**Teks Sumber**
....
Wednesday, June 18, 2014

SURABAYA RAYA : WARTAWAN 3 JAMAN TERIMA PENGHARGAAN MURI

PERPUSTAKAAN Medayu Agung, persisnya berlokasi di Jalan Medayu Selatan 42-44 Rungkut, Surabaya, Rabu (14/5), kelihatan semarak. Masalahnya, perpustakaan milik Oei Hiem Hwie, yang biasa disapa Pak Hwie, itu kedatangan utusan dari Museum MURI untuk menyerahkan penghargaan pada Pak Hwie (76), wartawan 3 jaman yang pernah dibuang ke Pulau Buru oleh Belanda.
Hepi Ichwan Bachtiar yang diikuti rombongan, dipercaya oleh Jaya Suprana, Direktur MURI, untuk menyerahkan piagam penghargaan yang dibalut dengan pigura eksklusif. Dalam piagam tersebut terbaca “Piagam Penghargaan Museum Rekor Dunia-Indonesia. No.6459/R.MURI/V/2014. Disampaikan kepada Oei Him Hwie Atas Rekor Kolektor Surat Kabar Terlengkap Sejak Awal Terbit”.
....
**Entri Hasil Ekstraksi**
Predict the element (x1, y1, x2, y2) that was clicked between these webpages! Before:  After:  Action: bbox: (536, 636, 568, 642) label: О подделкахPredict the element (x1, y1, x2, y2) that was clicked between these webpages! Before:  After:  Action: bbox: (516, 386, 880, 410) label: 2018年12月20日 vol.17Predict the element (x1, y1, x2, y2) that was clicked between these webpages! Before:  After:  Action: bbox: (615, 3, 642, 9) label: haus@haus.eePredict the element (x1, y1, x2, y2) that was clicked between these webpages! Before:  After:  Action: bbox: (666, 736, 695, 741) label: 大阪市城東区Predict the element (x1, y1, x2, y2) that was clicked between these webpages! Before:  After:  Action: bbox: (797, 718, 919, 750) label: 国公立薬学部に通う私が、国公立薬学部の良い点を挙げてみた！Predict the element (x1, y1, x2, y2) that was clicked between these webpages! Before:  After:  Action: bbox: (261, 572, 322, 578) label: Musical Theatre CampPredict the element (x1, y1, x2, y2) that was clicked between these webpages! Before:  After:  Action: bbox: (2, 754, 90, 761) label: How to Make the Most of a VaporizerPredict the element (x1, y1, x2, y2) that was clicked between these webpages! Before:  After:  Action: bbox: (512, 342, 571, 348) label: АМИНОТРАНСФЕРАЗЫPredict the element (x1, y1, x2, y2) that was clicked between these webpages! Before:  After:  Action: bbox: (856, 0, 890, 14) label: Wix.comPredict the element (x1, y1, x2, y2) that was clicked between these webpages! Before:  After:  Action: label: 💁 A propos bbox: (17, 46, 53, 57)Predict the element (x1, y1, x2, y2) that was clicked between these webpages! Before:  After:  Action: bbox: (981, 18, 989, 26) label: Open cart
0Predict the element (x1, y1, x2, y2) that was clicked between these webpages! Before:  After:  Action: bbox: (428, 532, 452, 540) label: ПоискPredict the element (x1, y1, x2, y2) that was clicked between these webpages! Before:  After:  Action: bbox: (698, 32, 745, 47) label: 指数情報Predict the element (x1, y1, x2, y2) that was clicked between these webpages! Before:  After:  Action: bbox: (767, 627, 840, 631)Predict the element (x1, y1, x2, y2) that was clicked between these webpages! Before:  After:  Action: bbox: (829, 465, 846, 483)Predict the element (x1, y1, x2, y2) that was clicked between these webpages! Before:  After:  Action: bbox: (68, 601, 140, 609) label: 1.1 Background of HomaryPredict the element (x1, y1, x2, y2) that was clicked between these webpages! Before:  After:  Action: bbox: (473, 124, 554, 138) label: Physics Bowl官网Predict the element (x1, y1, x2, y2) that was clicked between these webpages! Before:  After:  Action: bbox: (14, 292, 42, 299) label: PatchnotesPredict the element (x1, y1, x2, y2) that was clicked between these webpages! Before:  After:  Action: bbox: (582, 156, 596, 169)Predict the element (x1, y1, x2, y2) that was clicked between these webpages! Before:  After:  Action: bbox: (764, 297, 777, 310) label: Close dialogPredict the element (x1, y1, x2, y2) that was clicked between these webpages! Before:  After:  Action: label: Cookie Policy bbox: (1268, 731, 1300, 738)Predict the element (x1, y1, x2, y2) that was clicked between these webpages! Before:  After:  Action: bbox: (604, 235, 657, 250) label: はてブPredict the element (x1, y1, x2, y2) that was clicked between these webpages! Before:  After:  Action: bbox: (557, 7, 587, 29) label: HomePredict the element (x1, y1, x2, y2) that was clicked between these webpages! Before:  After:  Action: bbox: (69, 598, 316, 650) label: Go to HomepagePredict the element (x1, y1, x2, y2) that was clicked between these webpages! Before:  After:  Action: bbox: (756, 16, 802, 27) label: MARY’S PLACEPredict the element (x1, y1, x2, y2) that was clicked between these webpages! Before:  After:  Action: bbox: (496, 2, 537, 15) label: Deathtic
....
**Instruksi dan Ketentuan**
Sajikan kembali seluruh teks sumber di atas tentang penghargaan MURI bagi Oei Hiem Hwie, lengkap dan tanpa perubahan sedikit pun.

**Jawaban Latihan**
Wednesday, June 18, 2014

SURABAYA RAYA : WARTAWAN 3 JAMAN TERIMA PENGHARGAAN MURI

PERPUSTAKAAN Medayu Agung, persisnya berlokasi di Jalan Medayu Selatan 42-44 Rungkut, Surabaya, Rabu (14/5), kelihatan semarak. Masalahnya, perpustakaan milik Oei Hiem Hwie, yang biasa disapa Pak Hwie, itu kedatangan utusan dari Museum MURI untuk menyerahkan penghargaan pada Pak Hwie (76), wartawan 3 jaman yang pernah dibuang ke Pulau Buru oleh Belanda.
Hepi Ichwan Bachtiar yang diikuti rombongan, dipercaya oleh Jaya Suprana, Direktur MURI, untuk menyerahkan piagam penghargaan yang dibalut dengan pigura eksklusif. Dalam piagam tersebut terbaca “Piagam Penghargaan Museum Rekor Dunia-Indonesia. No.6459/R.MURI/V/2014. Disampaikan kepada Oei Him Hwie Atas Rekor Kolektor Surat Kabar Terlengkap Sejak Awal Terbit”.